● **TASK TO CARRY OUT**:
Print every one of the following rows again, letter for letter, without changing anything.
::::::::::
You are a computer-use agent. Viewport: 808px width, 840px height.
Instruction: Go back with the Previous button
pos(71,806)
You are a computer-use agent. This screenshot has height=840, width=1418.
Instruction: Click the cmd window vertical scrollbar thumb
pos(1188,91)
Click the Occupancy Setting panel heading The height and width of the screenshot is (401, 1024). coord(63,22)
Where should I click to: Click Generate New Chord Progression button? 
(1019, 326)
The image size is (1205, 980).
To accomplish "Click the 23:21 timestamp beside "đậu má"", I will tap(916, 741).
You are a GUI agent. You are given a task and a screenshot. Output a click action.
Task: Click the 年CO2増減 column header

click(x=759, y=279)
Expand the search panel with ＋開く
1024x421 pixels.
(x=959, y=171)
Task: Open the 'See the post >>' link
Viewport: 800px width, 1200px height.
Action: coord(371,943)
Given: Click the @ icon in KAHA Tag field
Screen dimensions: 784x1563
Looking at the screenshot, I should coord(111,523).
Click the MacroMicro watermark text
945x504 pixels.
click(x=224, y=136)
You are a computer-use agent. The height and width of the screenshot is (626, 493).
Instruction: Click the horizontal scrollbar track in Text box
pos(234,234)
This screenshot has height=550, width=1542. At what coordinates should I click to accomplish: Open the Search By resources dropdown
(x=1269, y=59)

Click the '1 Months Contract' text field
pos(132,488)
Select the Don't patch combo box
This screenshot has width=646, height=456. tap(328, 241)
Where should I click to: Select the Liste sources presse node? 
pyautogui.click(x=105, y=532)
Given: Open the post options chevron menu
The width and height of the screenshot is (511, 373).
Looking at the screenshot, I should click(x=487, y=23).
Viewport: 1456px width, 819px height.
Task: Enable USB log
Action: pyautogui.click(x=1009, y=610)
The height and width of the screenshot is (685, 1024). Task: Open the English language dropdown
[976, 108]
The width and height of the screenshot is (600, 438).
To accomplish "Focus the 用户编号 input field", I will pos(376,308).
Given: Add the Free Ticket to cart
::::::::::
● **THE RESULT**:
You are a computer-use agent. Viewport: 808px width, 840px height.
Instruction: Go back with the Previous button
pos(71,806)
You are a computer-use agent. This screenshot has height=840, width=1418.
Instruction: Click the cmd window vertical scrollbar thumb
pos(1188,91)
Click the Occupancy Setting panel heading The height and width of the screenshot is (401, 1024). coord(63,22)
Where should I click to: Click Generate New Chord Progression button? 
(1019, 326)
The image size is (1205, 980).
To accomplish "Click the 23:21 timestamp beside "đậu má"", I will tap(916, 741).
You are a GUI agent. You are given a task and a screenshot. Output a click action.
Task: Click the 年CO2増減 column header

click(x=759, y=279)
Expand the search panel with ＋開く
1024x421 pixels.
(x=959, y=171)
Task: Open the 'See the post >>' link
Viewport: 800px width, 1200px height.
Action: coord(371,943)
Given: Click the @ icon in KAHA Tag field
Screen dimensions: 784x1563
Looking at the screenshot, I should coord(111,523).
Click the MacroMicro watermark text
945x504 pixels.
click(x=224, y=136)
You are a computer-use agent. The height and width of the screenshot is (626, 493).
Instruction: Click the horizontal scrollbar track in Text box
pos(234,234)
This screenshot has height=550, width=1542. At what coordinates should I click to accomplish: Open the Search By resources dropdown
(x=1269, y=59)

Click the '1 Months Contract' text field
pos(132,488)
Select the Don't patch combo box
This screenshot has width=646, height=456. tap(328, 241)
Where should I click to: Select the Liste sources presse node? 
pyautogui.click(x=105, y=532)
Given: Open the post options chevron menu
The width and height of the screenshot is (511, 373).
Looking at the screenshot, I should click(x=487, y=23).
Viewport: 1456px width, 819px height.
Task: Enable USB log
Action: pyautogui.click(x=1009, y=610)
The height and width of the screenshot is (685, 1024). Task: Open the English language dropdown
[976, 108]
The width and height of the screenshot is (600, 438).
To accomplish "Focus the 用户编号 input field", I will pos(376,308).
Given: Add the Free Ticket to cart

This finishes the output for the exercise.